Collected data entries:
==============================

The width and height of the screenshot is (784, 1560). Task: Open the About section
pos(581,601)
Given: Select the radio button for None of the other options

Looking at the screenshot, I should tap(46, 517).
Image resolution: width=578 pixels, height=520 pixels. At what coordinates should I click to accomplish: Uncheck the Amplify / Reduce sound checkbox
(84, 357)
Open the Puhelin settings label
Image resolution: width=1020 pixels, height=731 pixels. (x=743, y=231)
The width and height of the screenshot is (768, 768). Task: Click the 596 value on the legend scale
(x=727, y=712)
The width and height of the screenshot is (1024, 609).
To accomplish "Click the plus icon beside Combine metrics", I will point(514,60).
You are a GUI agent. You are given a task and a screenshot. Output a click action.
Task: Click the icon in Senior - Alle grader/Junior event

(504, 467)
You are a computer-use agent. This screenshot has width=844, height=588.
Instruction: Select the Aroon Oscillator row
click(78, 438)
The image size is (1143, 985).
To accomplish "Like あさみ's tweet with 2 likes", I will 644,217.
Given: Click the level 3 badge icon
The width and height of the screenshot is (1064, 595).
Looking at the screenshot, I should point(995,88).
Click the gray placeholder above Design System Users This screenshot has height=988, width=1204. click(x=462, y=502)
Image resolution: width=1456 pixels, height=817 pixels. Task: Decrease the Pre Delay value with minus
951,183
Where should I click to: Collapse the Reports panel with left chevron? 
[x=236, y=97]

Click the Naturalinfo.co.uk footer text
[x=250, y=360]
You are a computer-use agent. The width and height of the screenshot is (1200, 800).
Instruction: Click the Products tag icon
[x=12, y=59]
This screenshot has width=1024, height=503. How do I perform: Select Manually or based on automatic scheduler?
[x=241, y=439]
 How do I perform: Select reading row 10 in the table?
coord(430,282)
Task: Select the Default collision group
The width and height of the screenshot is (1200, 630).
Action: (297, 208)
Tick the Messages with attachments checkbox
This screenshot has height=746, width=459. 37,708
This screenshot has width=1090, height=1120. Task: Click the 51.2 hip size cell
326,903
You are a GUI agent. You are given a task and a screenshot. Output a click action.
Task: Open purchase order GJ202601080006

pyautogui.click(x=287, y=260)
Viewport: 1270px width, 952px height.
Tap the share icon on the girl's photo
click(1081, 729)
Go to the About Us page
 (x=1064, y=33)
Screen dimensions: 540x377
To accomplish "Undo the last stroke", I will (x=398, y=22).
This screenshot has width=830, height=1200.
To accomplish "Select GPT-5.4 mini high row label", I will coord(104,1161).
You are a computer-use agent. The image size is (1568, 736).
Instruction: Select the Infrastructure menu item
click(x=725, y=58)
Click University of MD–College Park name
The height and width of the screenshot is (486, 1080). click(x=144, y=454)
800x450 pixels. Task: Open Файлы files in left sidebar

==============================

Task details:
Set down all of the entries again, keeping every line exactly as it is.

Task solution:
The width and height of the screenshot is (784, 1560). Task: Open the About section
pos(581,601)
Given: Select the radio button for None of the other options

Looking at the screenshot, I should tap(46, 517).
Image resolution: width=578 pixels, height=520 pixels. At what coordinates should I click to accomplish: Uncheck the Amplify / Reduce sound checkbox
(84, 357)
Open the Puhelin settings label
Image resolution: width=1020 pixels, height=731 pixels. (x=743, y=231)
The width and height of the screenshot is (768, 768). Task: Click the 596 value on the legend scale
(x=727, y=712)
The width and height of the screenshot is (1024, 609).
To accomplish "Click the plus icon beside Combine metrics", I will point(514,60).
You are a GUI agent. You are given a task and a screenshot. Output a click action.
Task: Click the icon in Senior - Alle grader/Junior event

(504, 467)
You are a computer-use agent. This screenshot has width=844, height=588.
Instruction: Select the Aroon Oscillator row
click(78, 438)
The image size is (1143, 985).
To accomplish "Like あさみ's tweet with 2 likes", I will 644,217.
Given: Click the level 3 badge icon
The width and height of the screenshot is (1064, 595).
Looking at the screenshot, I should point(995,88).
Click the gray placeholder above Design System Users This screenshot has height=988, width=1204. click(x=462, y=502)
Image resolution: width=1456 pixels, height=817 pixels. Task: Decrease the Pre Delay value with minus
951,183
Where should I click to: Collapse the Reports panel with left chevron? 
[x=236, y=97]

Click the Naturalinfo.co.uk footer text
[x=250, y=360]
You are a computer-use agent. The width and height of the screenshot is (1200, 800).
Instruction: Click the Products tag icon
[x=12, y=59]
This screenshot has width=1024, height=503. How do I perform: Select Manually or based on automatic scheduler?
[x=241, y=439]
 How do I perform: Select reading row 10 in the table?
coord(430,282)
Task: Select the Default collision group
The width and height of the screenshot is (1200, 630).
Action: (297, 208)
Tick the Messages with attachments checkbox
This screenshot has height=746, width=459. 37,708
This screenshot has width=1090, height=1120. Task: Click the 51.2 hip size cell
326,903
You are a GUI agent. You are given a task and a screenshot. Output a click action.
Task: Open purchase order GJ202601080006

pyautogui.click(x=287, y=260)
Viewport: 1270px width, 952px height.
Tap the share icon on the girl's photo
click(1081, 729)
Go to the About Us page
 (x=1064, y=33)
Screen dimensions: 540x377
To accomplish "Undo the last stroke", I will (x=398, y=22).
This screenshot has width=830, height=1200.
To accomplish "Select GPT-5.4 mini high row label", I will coord(104,1161).
You are a computer-use agent. The image size is (1568, 736).
Instruction: Select the Infrastructure menu item
click(x=725, y=58)
Click University of MD–College Park name
The height and width of the screenshot is (486, 1080). click(x=144, y=454)
800x450 pixels. Task: Open Файлы files in left sidebar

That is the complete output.